SELECTED EXCERPT ▸

1. They Lack Empathy

Most people can be selfish or struggle to put others before themselves. God knows how hard this can be for us.

Perhaps that’s why he urged us to be “born again” (John 3:3), and to “do to others what you would have them do to you” (Matthew 7:12).

Empathy is a hallmark of those who follow Christ. It involves the ability to understand and share the feelings of another, to be aware of and be sensitive to the thoughts and experiences of another person.

The phrase “put yourself in someone else’s shoes” comes to mind — it’s the ability to identify with and then, in turn, treat others the way we would want to be treated.

However, narcissists are either unable or unwilling to have such empathy for others. They either do not care about someone else’s plight or cannot muster the ability to relate to another.

Incredibly self-absorbed, they seem not to have any real desire for true, give-and-take emotional intimacy. They want to be heard and understood by another, but they do not offer this in return.

TASK ▸
Pick up the passage about narcissists lacking empathy and keep writing from its last sentence. The lines after this have nothing to do with the passage.

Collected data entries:
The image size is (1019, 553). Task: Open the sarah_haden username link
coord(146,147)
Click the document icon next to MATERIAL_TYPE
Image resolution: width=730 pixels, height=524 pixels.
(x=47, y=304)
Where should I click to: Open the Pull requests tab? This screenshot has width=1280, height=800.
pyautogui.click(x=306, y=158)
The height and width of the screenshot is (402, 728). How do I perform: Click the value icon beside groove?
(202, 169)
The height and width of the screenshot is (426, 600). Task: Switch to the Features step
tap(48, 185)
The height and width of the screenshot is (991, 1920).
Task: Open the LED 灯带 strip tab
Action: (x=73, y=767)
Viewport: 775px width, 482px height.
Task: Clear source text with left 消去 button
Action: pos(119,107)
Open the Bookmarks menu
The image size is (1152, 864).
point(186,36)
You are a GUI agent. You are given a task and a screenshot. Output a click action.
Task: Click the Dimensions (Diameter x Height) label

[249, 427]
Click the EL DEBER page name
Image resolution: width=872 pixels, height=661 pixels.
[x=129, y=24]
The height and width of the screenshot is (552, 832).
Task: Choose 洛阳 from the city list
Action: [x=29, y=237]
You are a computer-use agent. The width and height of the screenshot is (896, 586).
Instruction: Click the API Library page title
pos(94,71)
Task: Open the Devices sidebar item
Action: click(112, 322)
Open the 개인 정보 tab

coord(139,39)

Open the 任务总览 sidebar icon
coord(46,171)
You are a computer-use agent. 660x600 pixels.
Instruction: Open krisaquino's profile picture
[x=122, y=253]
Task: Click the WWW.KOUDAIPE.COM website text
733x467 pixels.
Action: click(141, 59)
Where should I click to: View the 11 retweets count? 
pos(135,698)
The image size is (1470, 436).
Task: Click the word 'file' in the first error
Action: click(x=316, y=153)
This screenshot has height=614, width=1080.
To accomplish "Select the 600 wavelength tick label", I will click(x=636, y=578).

FINAL ANSWER ▸
An example of one such unfeeling and callous person in the Bible is Nabal, husband of Abigail, found in 1 Samuel 25. While in the wilderness, King David treated Nabal’s servants and flock with kindness and care.

When David asked for food and other provisions during a time of need, however, surly and unempathetic Nabal refused, asking, “Who is this David? Who is this son of Jesse? Many servants are breaking away from their masters these days. Why should I take my bread and water, and the meat I have slaughtered for my shearers and give it to men coming from who knows where?” (1 Samuel 25:10-11).

If your loved one refuses or cannot seem to understand someone else’s experiences or difficulties, this is one sign they could well be a narcissist.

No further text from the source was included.